> Extract provided

%%

# General > Reunions >  Thurso High - Class of 1980 Reunion

## Bobinovich

Planned for 15th October 2011 in the Weigh Inn - Facebook page *here*  :Grin:

----------


## bronco

Hi  not sure if this was my year or not cant remember, mind not as goon now over 40!!  I was 42 beginning of this year so will this be my year!! Don you have any names who were in that year to see if it helps! Thanks

----------


## Bobinovich

Facebook page has since changed - now *here*.  Will PM some names.

----------


## Bobinovich

Tickets for this reunion are available from Riverside Interiors, Thurso priced £10 each  :Grin:

----------


## ellimac

Hi

Would the people who are coming to the Class of 1980 School Reunion please let us know via the Facebook Link that Bobinovich has put on here...  We need to get numbers in as so far the response has been very poor and if we dont get the numbers, then sorry but it will not go ahead.....  If you are going or you know people who are and there not on Facebook, can you please let us know before Saturday 24 September....  There is a message on Facebook asking for people to respond but nobody hardly has....  A lot of work has gone into the organising of this and it would be a shame for it to be cancelled....

%%

> Dataset

%%

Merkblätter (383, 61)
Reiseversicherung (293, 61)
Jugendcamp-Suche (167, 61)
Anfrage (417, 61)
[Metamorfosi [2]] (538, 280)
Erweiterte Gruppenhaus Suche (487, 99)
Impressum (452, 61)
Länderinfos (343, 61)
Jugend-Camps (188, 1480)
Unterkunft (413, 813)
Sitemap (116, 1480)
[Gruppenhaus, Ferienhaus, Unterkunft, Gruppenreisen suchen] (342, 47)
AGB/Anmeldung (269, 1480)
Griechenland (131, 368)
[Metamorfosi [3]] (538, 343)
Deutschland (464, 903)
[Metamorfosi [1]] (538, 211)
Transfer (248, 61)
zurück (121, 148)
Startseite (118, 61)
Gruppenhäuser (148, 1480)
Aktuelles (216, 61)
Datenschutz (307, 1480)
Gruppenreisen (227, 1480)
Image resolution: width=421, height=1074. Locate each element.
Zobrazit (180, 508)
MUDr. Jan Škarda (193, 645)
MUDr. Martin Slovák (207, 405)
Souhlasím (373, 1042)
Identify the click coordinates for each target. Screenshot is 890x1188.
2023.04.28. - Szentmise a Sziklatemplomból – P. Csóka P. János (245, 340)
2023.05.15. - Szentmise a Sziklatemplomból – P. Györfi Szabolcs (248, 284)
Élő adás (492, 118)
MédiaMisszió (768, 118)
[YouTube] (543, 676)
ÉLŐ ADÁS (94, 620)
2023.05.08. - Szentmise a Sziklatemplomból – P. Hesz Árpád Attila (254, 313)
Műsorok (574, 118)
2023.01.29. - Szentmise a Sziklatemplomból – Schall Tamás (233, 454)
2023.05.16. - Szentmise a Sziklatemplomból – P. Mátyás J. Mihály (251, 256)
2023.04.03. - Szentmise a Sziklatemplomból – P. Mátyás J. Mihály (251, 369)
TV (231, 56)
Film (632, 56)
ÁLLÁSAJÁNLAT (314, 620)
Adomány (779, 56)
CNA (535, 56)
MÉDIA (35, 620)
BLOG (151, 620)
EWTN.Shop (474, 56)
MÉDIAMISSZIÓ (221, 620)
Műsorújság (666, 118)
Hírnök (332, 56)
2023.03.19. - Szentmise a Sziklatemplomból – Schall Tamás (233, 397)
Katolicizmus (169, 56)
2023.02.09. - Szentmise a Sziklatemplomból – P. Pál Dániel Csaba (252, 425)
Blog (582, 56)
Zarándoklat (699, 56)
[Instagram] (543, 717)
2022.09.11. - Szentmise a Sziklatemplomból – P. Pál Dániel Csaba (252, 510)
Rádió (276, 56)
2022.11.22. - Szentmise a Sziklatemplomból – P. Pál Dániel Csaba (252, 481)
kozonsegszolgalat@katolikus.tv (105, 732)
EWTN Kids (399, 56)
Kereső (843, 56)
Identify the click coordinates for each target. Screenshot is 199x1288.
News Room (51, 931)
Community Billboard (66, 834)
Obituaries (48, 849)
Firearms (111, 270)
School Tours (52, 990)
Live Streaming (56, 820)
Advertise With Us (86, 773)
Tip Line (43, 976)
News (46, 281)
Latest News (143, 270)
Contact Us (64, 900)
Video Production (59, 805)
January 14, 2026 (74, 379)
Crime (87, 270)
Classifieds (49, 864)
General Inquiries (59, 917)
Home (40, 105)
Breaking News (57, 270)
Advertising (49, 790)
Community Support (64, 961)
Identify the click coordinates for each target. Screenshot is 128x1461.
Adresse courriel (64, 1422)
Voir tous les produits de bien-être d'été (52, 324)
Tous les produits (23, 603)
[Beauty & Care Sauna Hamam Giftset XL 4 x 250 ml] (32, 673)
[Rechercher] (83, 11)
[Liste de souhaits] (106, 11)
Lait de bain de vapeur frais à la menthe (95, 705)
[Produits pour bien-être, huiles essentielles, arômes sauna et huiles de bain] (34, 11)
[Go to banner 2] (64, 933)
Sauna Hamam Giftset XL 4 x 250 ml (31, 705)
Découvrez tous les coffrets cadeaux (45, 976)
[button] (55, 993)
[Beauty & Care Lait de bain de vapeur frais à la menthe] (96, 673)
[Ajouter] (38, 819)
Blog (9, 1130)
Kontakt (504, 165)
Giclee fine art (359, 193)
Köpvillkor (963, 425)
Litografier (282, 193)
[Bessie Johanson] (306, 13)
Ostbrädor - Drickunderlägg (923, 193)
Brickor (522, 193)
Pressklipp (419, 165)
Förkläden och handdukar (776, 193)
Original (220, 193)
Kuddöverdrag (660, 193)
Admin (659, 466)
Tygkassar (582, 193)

%%

> Your tasks
• A. Name each distinct username that posts in the Thurso High reunion thread, listing each name only once.
• B. Continue the Thurso High reunion thread from the point where it stops.

> Answers for the exercise
• A. Bobinovich, bronco, ellimac

• B.
Thanks

----------


## corrievannie

Hi 
   I am not on face book but it appears the link does not work.To be honest I have just noticed this just now and havent seen anything about it esle where. Probably could do with a publicity boost.  
   PM me and I will try and help if you want?

----------


## Bobinovich

Reunion tomorrow - still time for latecomers  :Grin:  !!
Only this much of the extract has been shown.